O homem invisível -objeto invisível (Performance)

Se você passou pelo marco zero de São Paulo, lá na Praça da Sé, no dia 15 de fevereiro de 2001, pode até ter sido um dos felizardos a não assistir a uma performance pública de Túlio Tavares. Isso mesmo, não assistir. E olha que ele se esforçou para chamar a atenção, armado de um poderoso mega¬fone e de um indiscretíssimo objeto criado pelo artista plástico Ricardo Basbaum.
Durante o primeiro dos dois dias que durou o experimento, Túlio discursou praticamente para si mesmo, pois as pessoas que pas¬savam apressadas nem sequer notavam sua presença. Fotos e vídeos re¬gistraram essa situação.

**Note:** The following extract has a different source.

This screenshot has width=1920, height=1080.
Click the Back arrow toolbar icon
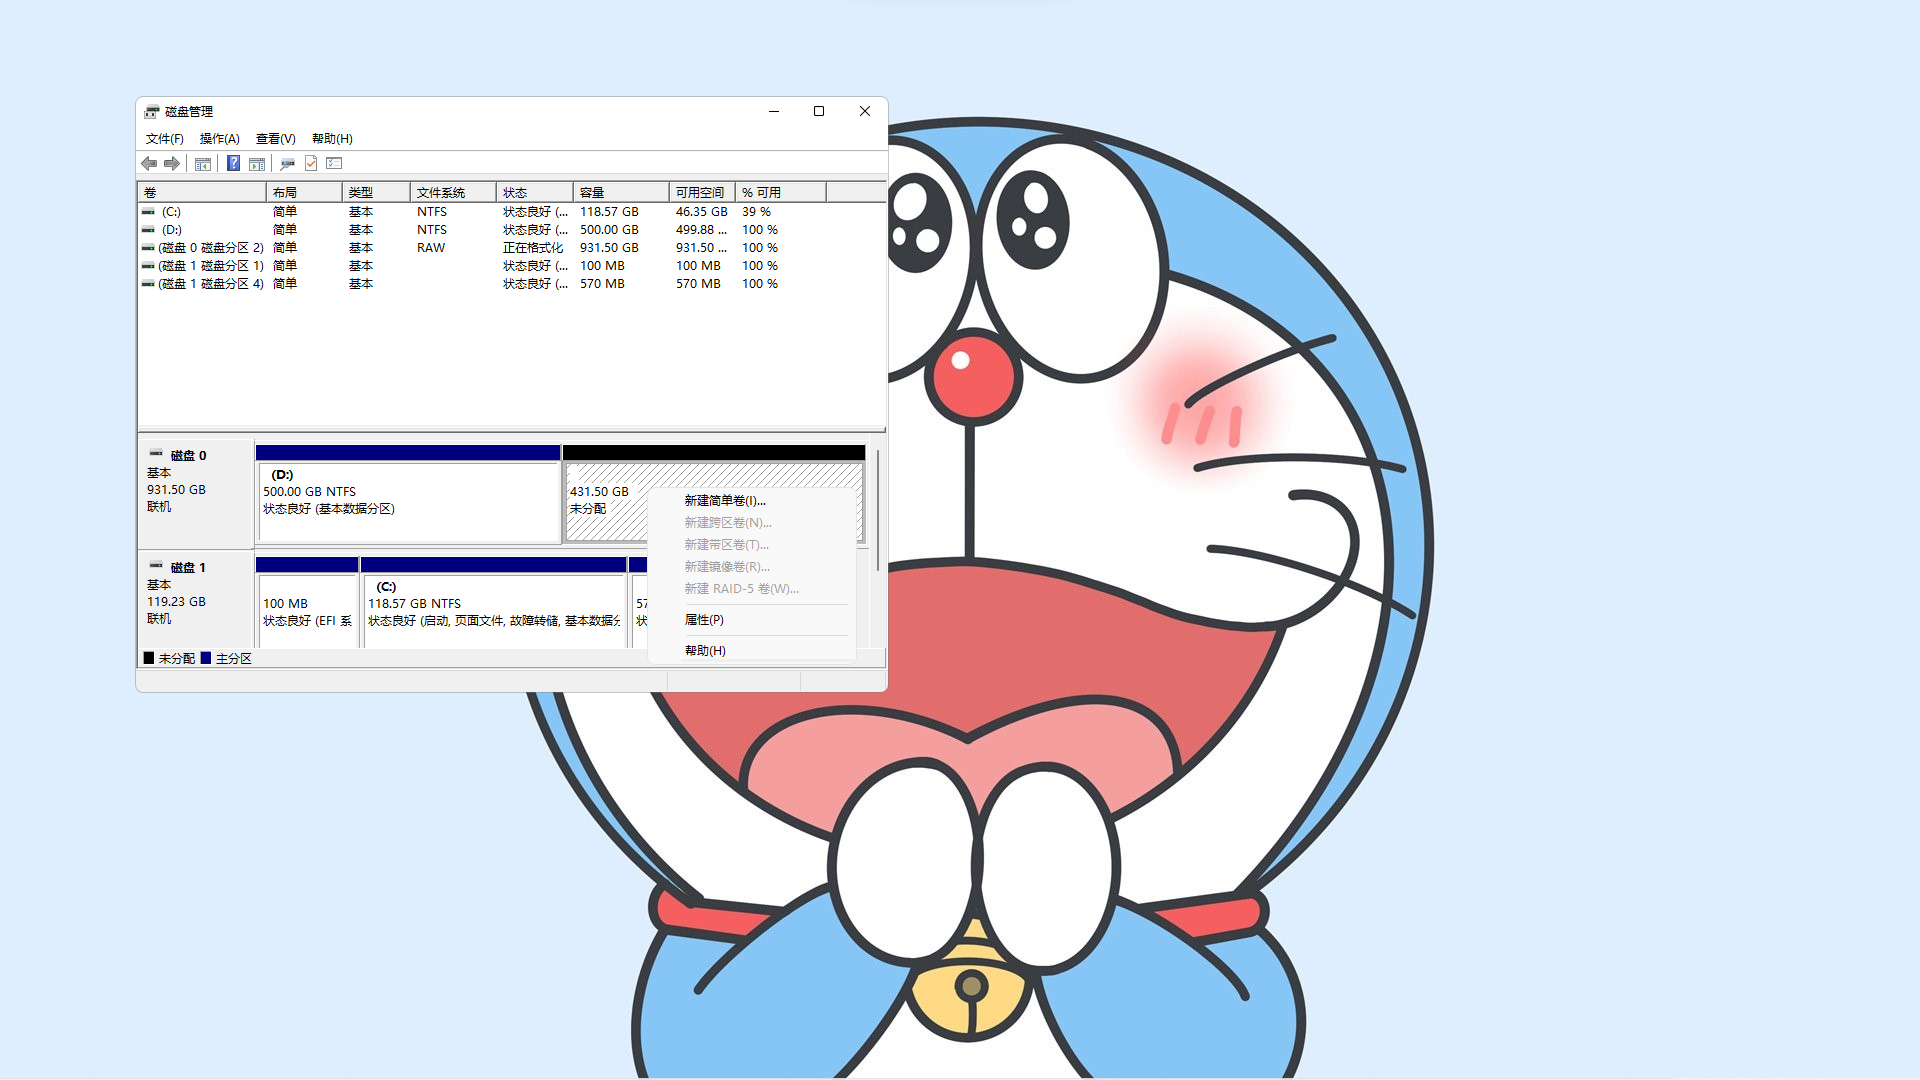coord(149,163)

No segundo e último dia, o roteiro da performance foi modificado. Em vez de fazer de um discurso hermético, Túlio procurou incentivar a participação dos transeuntes, propondo a eles as mesmas questões do dia anterior, só que agora em um discurso muito mais compatível com o universo do cidadão comum. Aceitaram a provocação aposentados, desempregados, garis, pastores, boys.
Mozart Mesquita

Momento 1 – O invisível
(Túlio Tavares) Hoje vamos discutir duas coisas, a visibilidade do discurso artístico e a visibilidade do ser humano. Na verdade, essa performance já aconteceu duas semanas atrás em uma outra quinta-feira. A gente passou aqui mais de uma hora, uma hora e meia, tentando colocar se eu era uma pessoa visível ou se eu era invisível, eu continuo acreditando que eu sou invisível e vocês vão passar por mim hoje e não vão entender nada do que está acontecendo. Sendo assim, se por acaso não tiver uma experiência na mente de vocês, se isso não for levado como uma informação, eu continuo invisível.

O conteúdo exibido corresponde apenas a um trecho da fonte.